Below are the records; count how many of their lines carry "Given" and give only the number.

*** Records for processing ***

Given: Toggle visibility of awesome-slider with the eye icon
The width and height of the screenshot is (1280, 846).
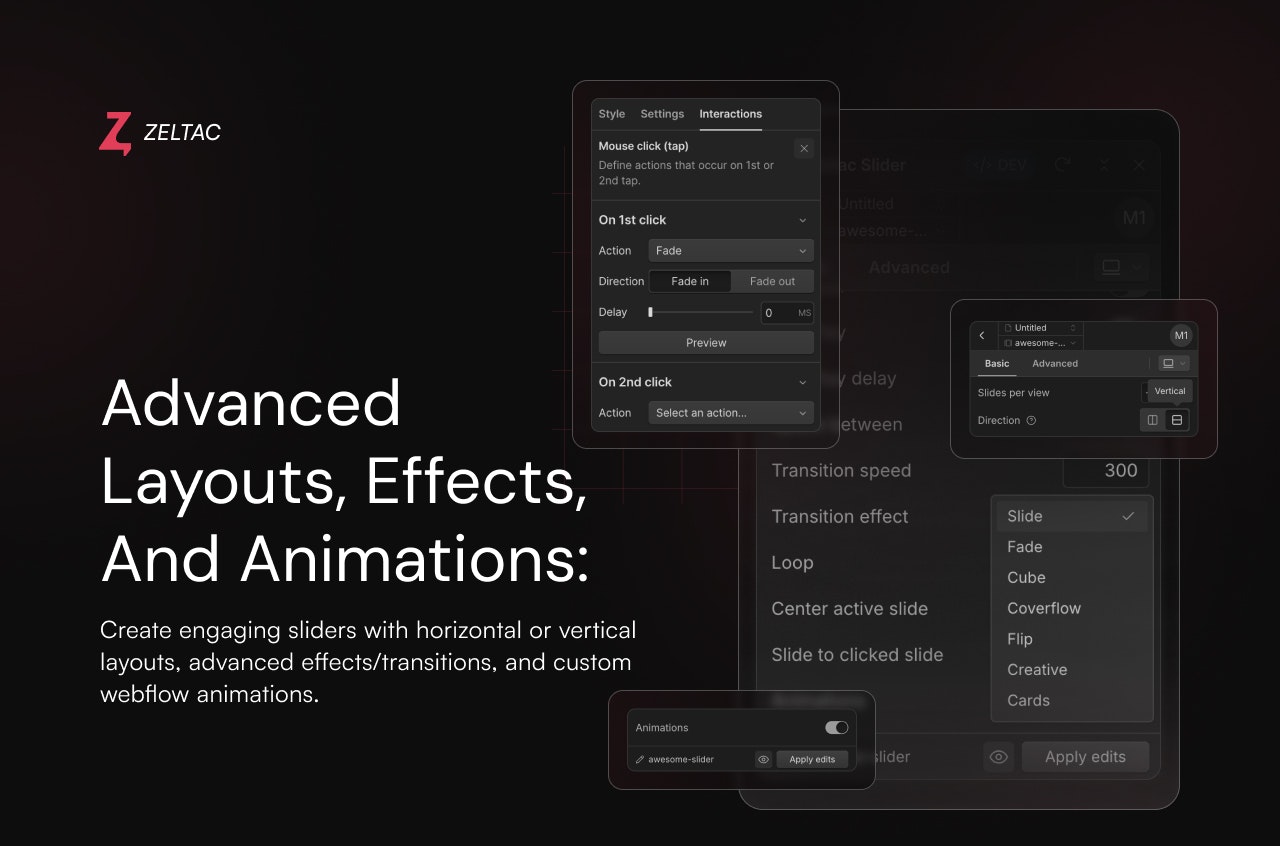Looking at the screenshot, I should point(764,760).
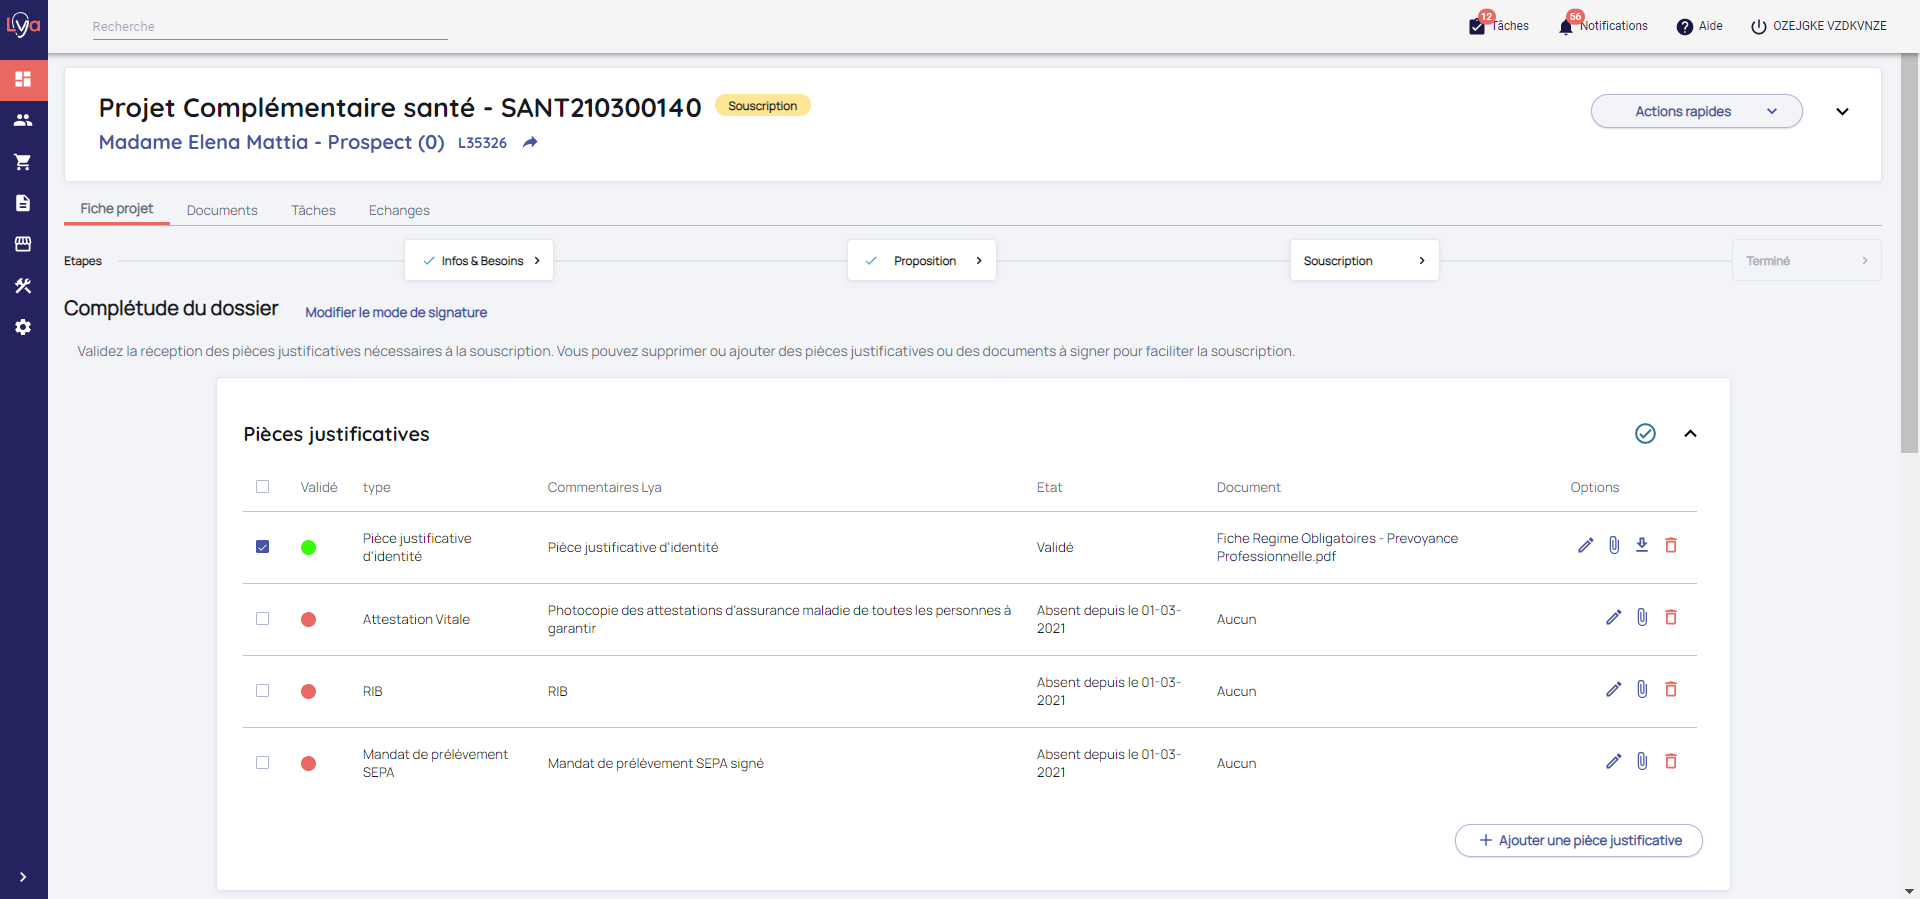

*** End of Records for processing ***
*** Records for processing ***

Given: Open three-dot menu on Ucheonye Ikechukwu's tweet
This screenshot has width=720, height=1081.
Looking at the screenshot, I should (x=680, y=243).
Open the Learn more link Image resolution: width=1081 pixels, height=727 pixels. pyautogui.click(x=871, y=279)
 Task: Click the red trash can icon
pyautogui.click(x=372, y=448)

*** End of Records for processing ***

**Expected output**
2